To clarify the definitions here: We call a differentiable manifold contractible if the identity is homotopic to some constant function on that manifold. Furthermore we call a differentiable manifold $M$ simply connected if it is connected and every differentiable function $S^1\to M$ is homotopic to some constant function on $M$.
Now I want to show that every contractible manifold is simply connected.
My almost full proof:
Since $M$ is contractible there is a differentiable function $F:M\times I\to M$ such that $F(x,0)=x$ and $F(x,1)=p$ for all $x\in M$ with some fixed $p\in M$, where $I=[0,1]\subset\mathbb{R}$.
One easily sees that $M$ is even path connected since for every $x,y\in M$ we have that $g(t)=h^{-1}[h(F(x,t))+t(h(y)-h(p))]$ is a continuous path between $x$ and $y$, where $h$ is a suitable chart on $M$.
Furthermore for $x\in S^1$ and thus $f(x)\in M$ and $h:U\to U^{\prime}\subseteq \mathbb{R}^m$ a chart for $f(x)\in M$ and $c\in U^{\prime}$ we can define $G(x,t)=h^{-1}(h\circ f(x)(1-t)+tc)$ for every $x\in S^1$ such that $f(x)\in U$ and we get $G(x,0)=f(x)$ and $G(x,1)=h^{-1}(c)\equiv const. $ for all $x\in f^{1}(U)$. One can take a moment to check that $G$ is well defined (independent from the choice of charts, etc…) and one can even extend $G$ to $S^1$ such that $G(x,0)=f(x)$ for all $x\in S^1$ because on the possible intersections of the maps $G$ will have the same values and again it will be well defined.

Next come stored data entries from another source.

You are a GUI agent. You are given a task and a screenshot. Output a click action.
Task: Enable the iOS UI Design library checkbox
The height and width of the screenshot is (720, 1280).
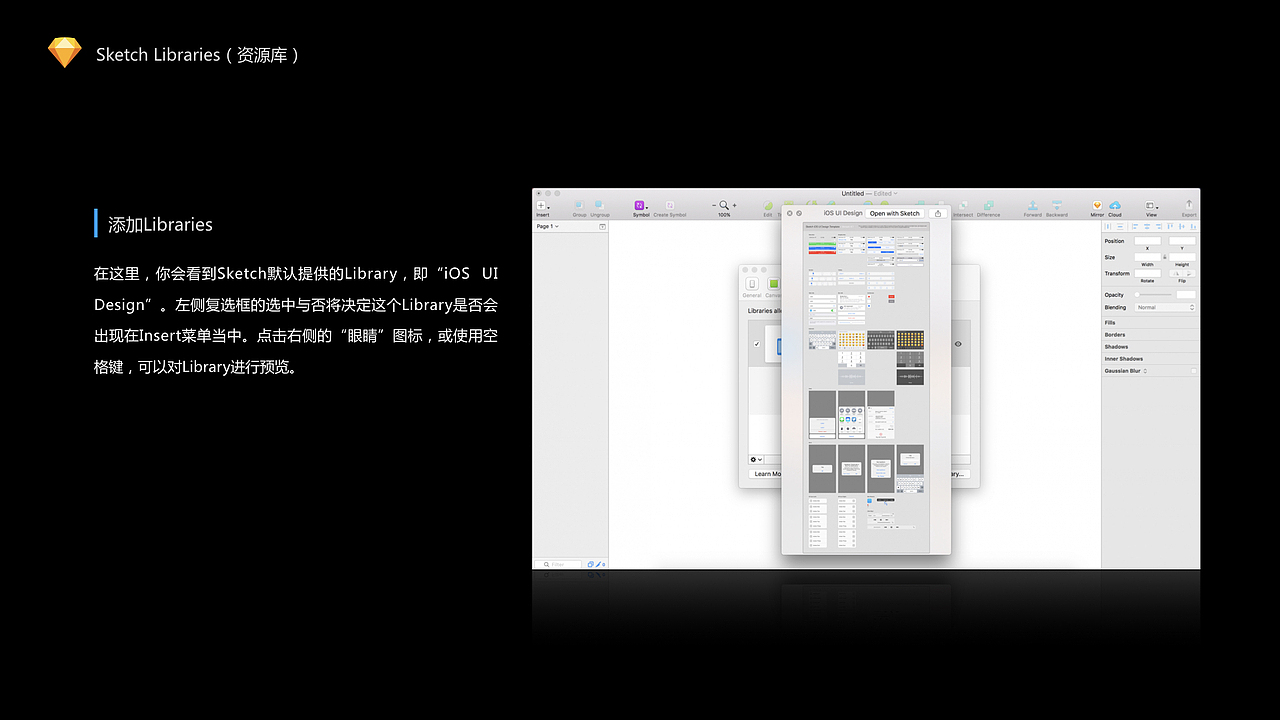pyautogui.click(x=755, y=344)
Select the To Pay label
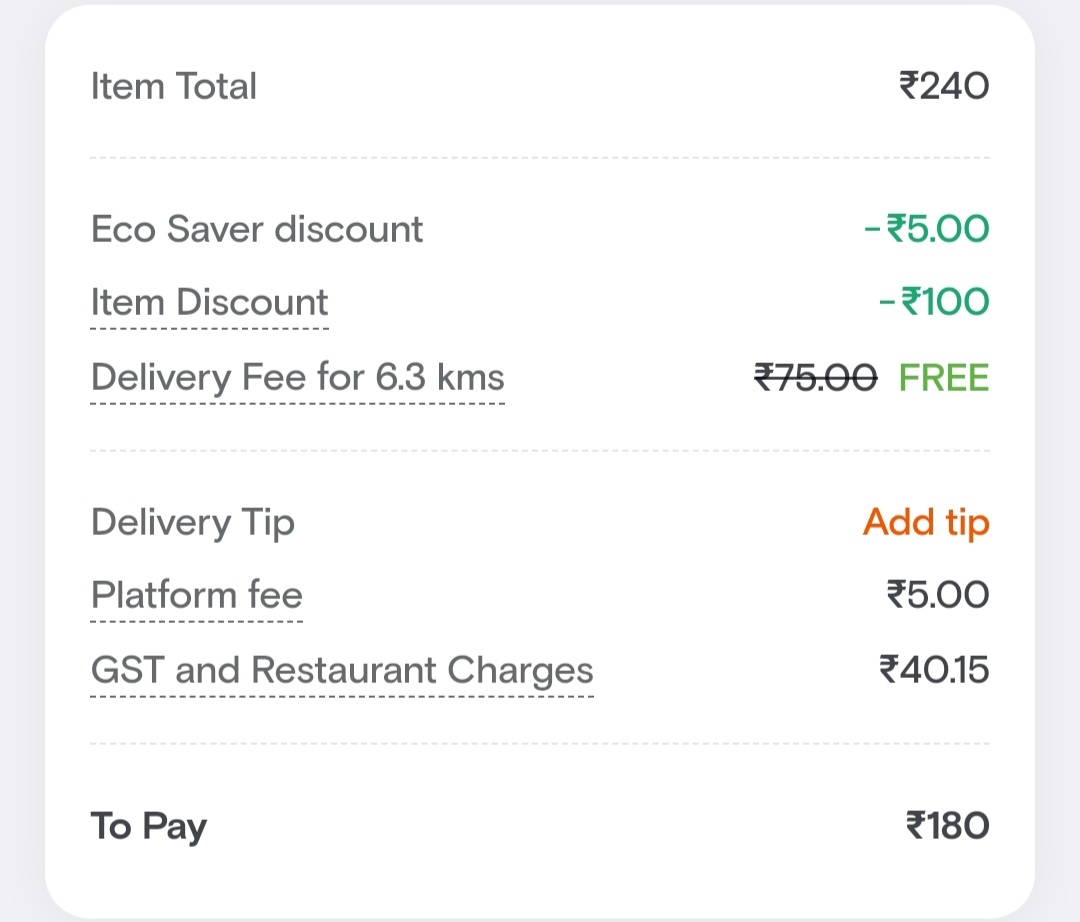 point(148,826)
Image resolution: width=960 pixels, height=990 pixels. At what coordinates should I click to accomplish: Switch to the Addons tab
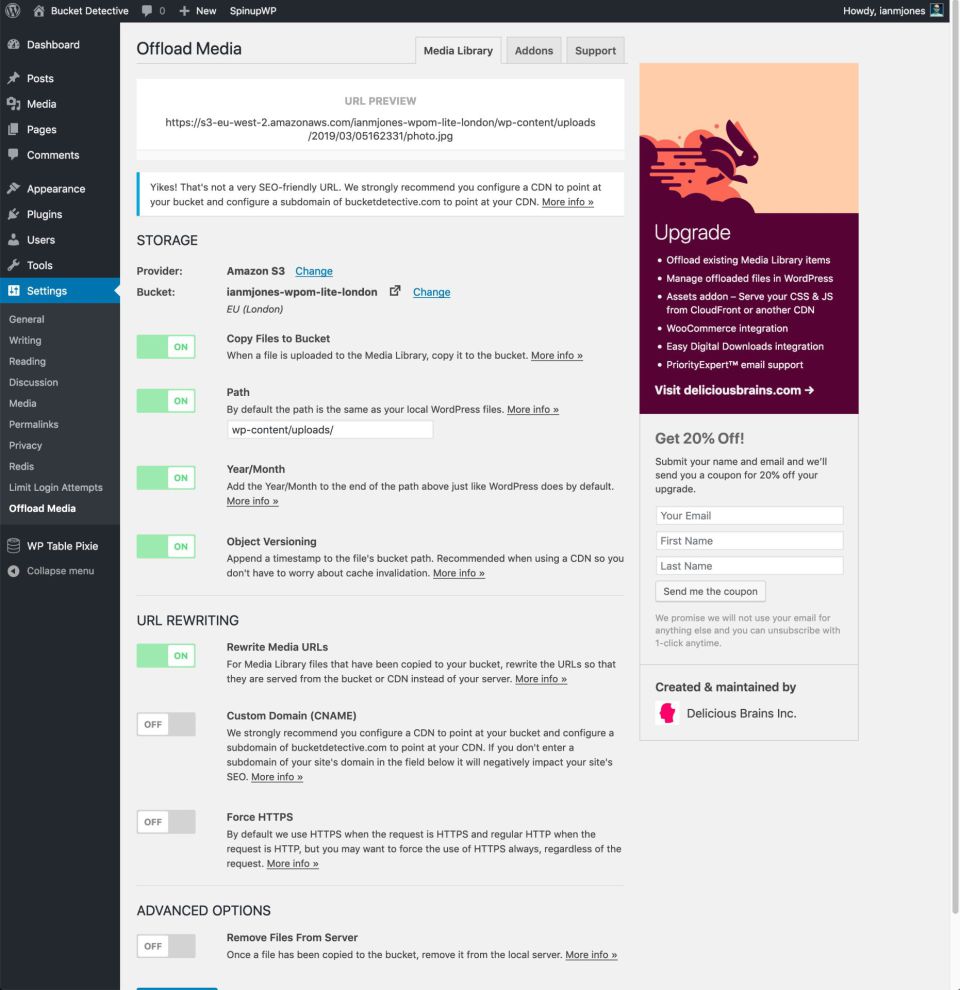(534, 51)
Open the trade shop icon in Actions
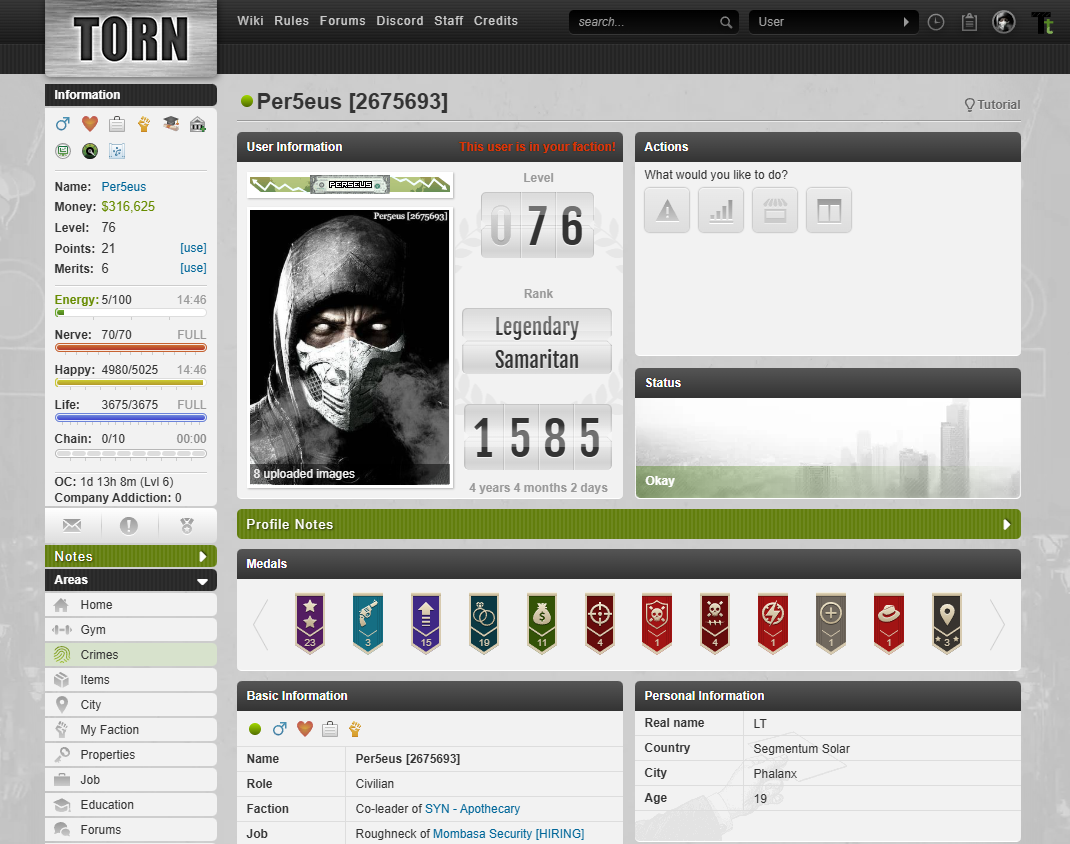 [x=775, y=210]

My question is now how can I extend $G$ to all of $S^1$ such that the second condition $G(x,1)\equiv const.$ will be fulfilled? In other words, how can I guarantee that the aforementioned constant $h^{-1}(c)$ will be the same on every map of every chart? Is there an easier non constructive solution or does my construction not work? I guess I have to use a differential structure on $S^1$ as well.
Best Answer
I think you've gotten too bogged down with charts and what not here. Given a loop $\sigma:S^1\to M$ on $M$ and a homotopy $F$ between $M$ and a point $p\in M$, just compose the two, to get a homotopy between $\sigma$ and the constant loop. You can assume wlog that the point $p$ is the base point of the loop. Because as you note $M$ is path connected, you can consider the fundamental group at base point $p$, $\pi_1(M,p)$.